The ErasedIntoRoute trait defines a function into_route which returns an object of type Route. Route is a struct with a field of type Box<dyn Service>. Service is a trait which again hides the type of the handler behind its interface. HandlerService<H, T> is a struct which implements the Service trait. With this construct the Route struct does not depend on the handler type but it can use the handler through the interface defined by the Service trait.

As far as I understand I used the same pattern twice. First for storing the function and then again for making it callable.
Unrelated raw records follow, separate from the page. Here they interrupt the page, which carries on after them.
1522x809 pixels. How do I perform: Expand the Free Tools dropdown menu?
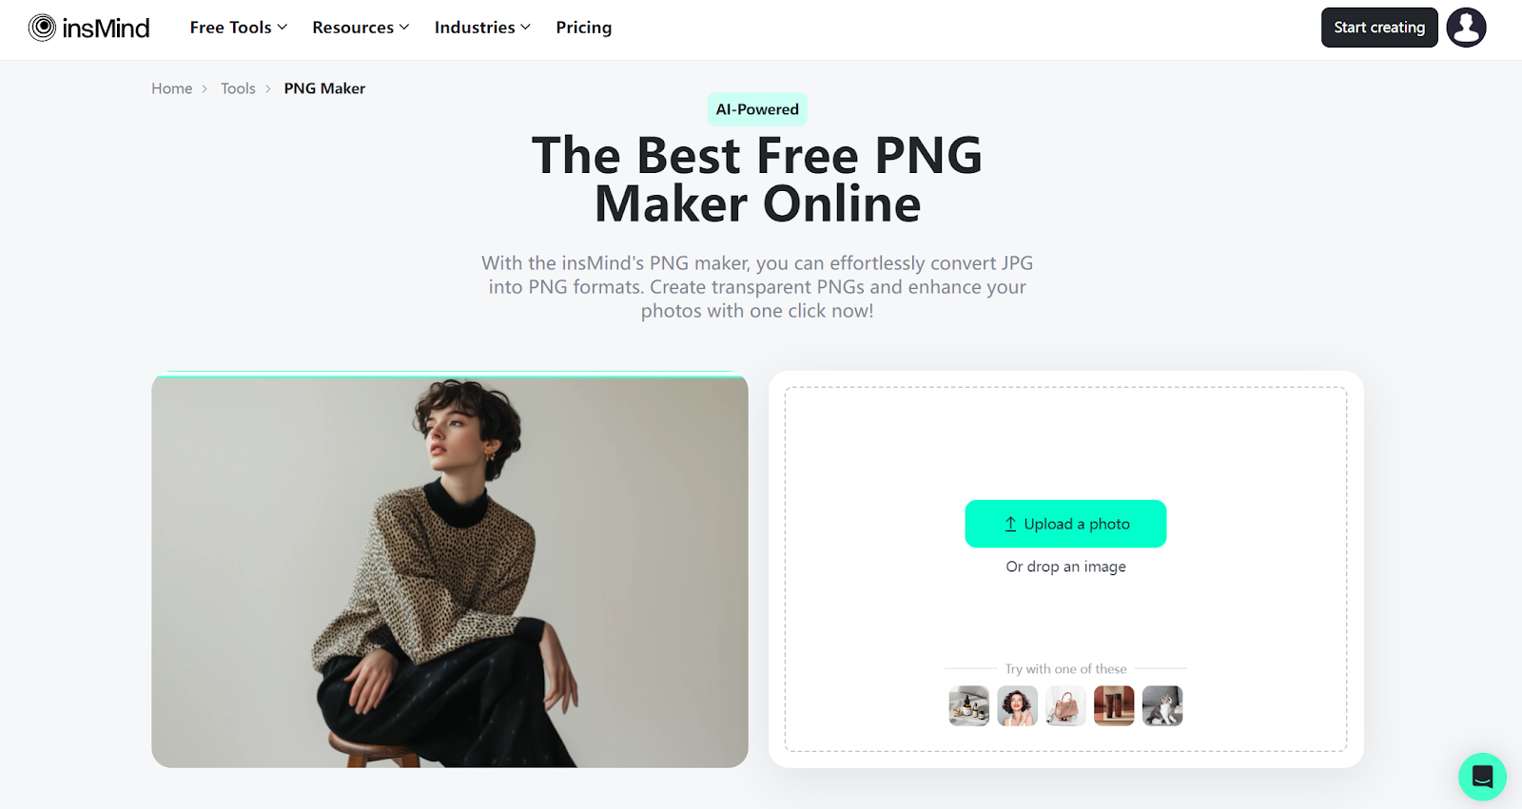tap(238, 28)
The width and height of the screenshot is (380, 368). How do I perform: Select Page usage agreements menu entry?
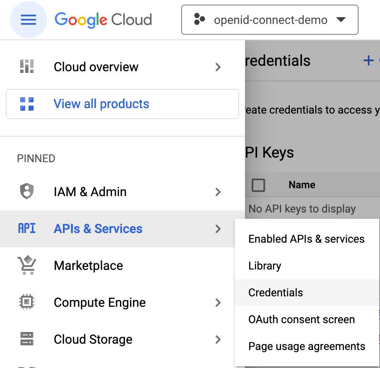(x=307, y=346)
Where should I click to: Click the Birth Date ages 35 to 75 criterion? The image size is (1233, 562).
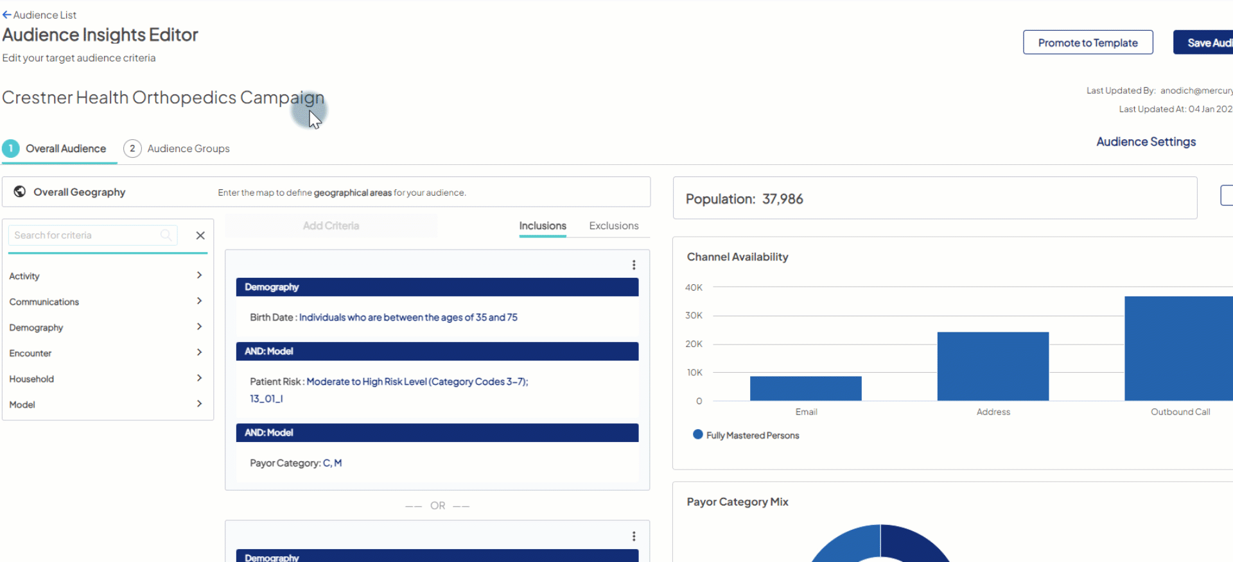pyautogui.click(x=383, y=318)
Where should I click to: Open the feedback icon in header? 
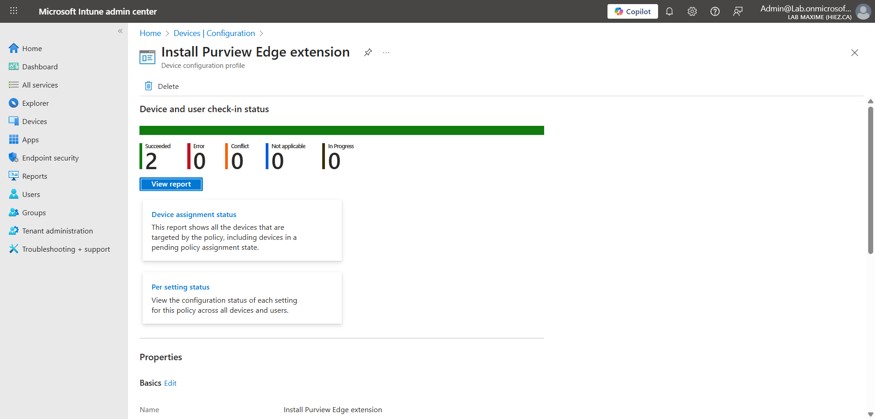pos(737,11)
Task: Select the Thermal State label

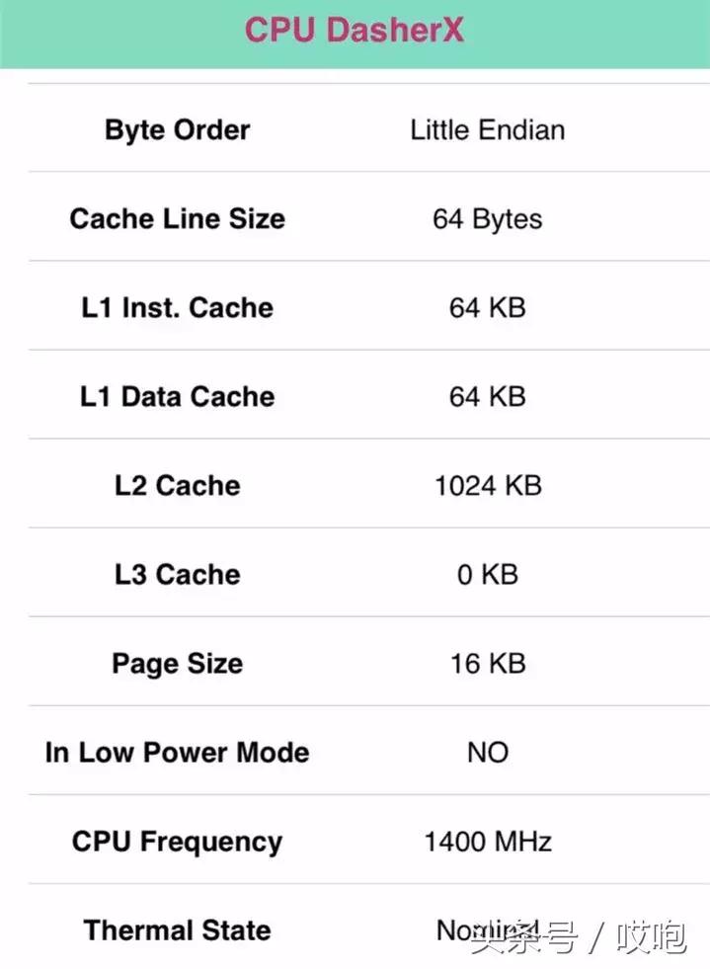Action: [x=177, y=930]
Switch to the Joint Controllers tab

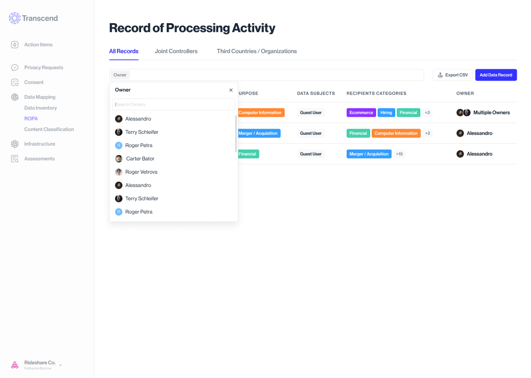tap(176, 51)
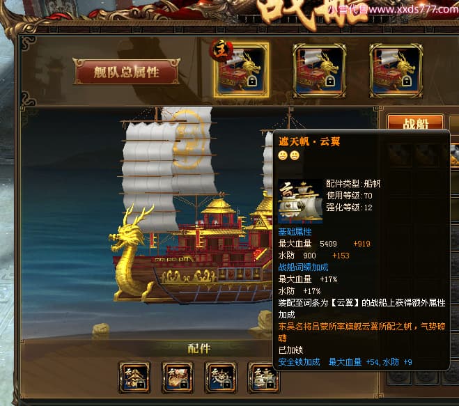The width and height of the screenshot is (459, 406).
Task: Select the main warship marked 主
Action: [x=241, y=70]
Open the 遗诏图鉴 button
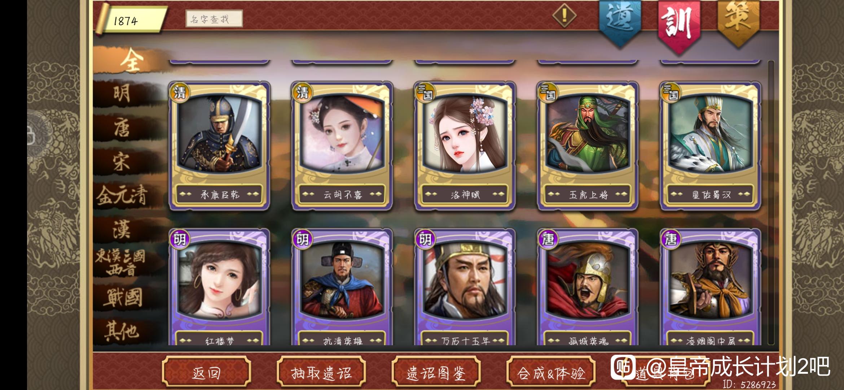 436,373
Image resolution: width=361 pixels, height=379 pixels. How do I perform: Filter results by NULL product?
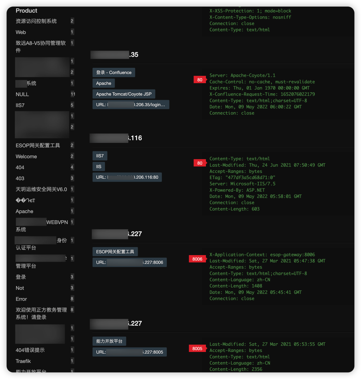pyautogui.click(x=22, y=94)
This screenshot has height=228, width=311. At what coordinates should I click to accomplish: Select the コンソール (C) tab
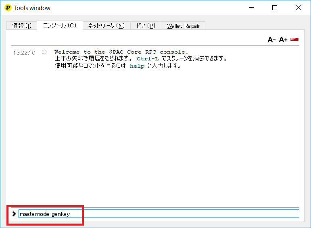59,25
I created a draft of a diagram of the relation between the structs and traits.

With all of this and some little changes here and there I finally got to write the following code:

pub struct Router {
    routes: HashMap<i32, BoxedIntoRoute>
}

impl Router {
    fn new() -> Self {
        Router { routes: HashMap::new() }
    }

    fn add<HandlerParamType, HandlerType>(&mut self, i: i32, h: HandlerType)
    where
        HandlerType: Handler<HandlerParamType>,
        HandlerParamType: 'static
    {
        self.routes.insert(i, BoxedIntoRoute::from_handler(h));
    }

    fn call(&self, i: i32, ctx: Context) {
        self.routes.get(&i).unwrap().clone().call_with_ctx(ctx);
    }
}

fn main() {
    let ctx = Context::default();

    let mut router = Router::new();
    router.add(1, handler_1);
    router.add(2, handler_2);

    router.call(1, ctx.clone());
    router.call(2, ctx.clone());
}

I'm still refactoring and trying to make it a little more understandable. But when I'm done doing that I'll post the final version of it for everyone who's interested in this topic :smiley:

Hey, I finally had time to clean up the code and make some changes too. The changes I did are:

  1. Make the router accept async functions because that's what I need in the project I'm working on.
  2. Remove the BoxedIntoRoute and Route struct because all they do is putting a trait into a Box<...> and giving it a new name (see the diagram in my post above). As this made the code more difficult to read (at least that's what I think) I removed them.

On this Rust Playground you can see how I implemented it in the end. What do you think about it?

To keep it more readable I chose to not include the macro I use to generate implementations of the Handler trait for different numbers of parameters.
If someone is interested in the macro, here it is (actually it's two):

use async_trait::async_trait;
use futures::join;

macro_rules! impl_handler {
    (
        $($tn:ident),*
        ;
        $($Tn:ident),*
    ) => {
        #[async_trait]
        impl<H, $( $Tn ),* , Fut> Handler<( $( $Tn ),* ,)> for H
        where
            H: Fn( $( $Tn ), * ) -> Fut + Clone + Send + Sync + 'static,
            Fut: Future<Output = ()> + Send,
            $(
                $Tn: FromContext + Send
            ),* ,
        {
            async fn call(self, ctx: Context) {
                // Execute from_context on all parameters concurrently
                let (
                    $( $tn ),* ,
                ) = join!(
                    $(
                        $Tn::from_context(&ctx)
                    ),*
                );

                // Call the function
                (self)( $( $tn ),* ).await
            }
        }
    };
}

#[rustfmt::skip]
macro_rules! all_the_parameters {
    ($name:ident) => {
        $name!(t1; T1);
        $name!(t1, t2; T1, T2);
        $name!(t1, t2, t3; T1, T2, T3);
        $name!(t1, t2, t3, t4; T1, T2, T3, T4);
        $name!(t1, t2, t3, t4, t5; T1, T2, T3, T4, T5);
    };
}

// Implement the handler trait for functions from 1 to 5 parameters
all_the_parameters!(impl_handler);

This is quite similar to how Axum does it. The impl_handler macro generates an implementation of the Handler trait and the all_the_parameters macro provides the number of parameters I want to generate Handler implementations for.

Edit: I forgot to include that I also made the extractors async. I updated the link to the Rust Playground.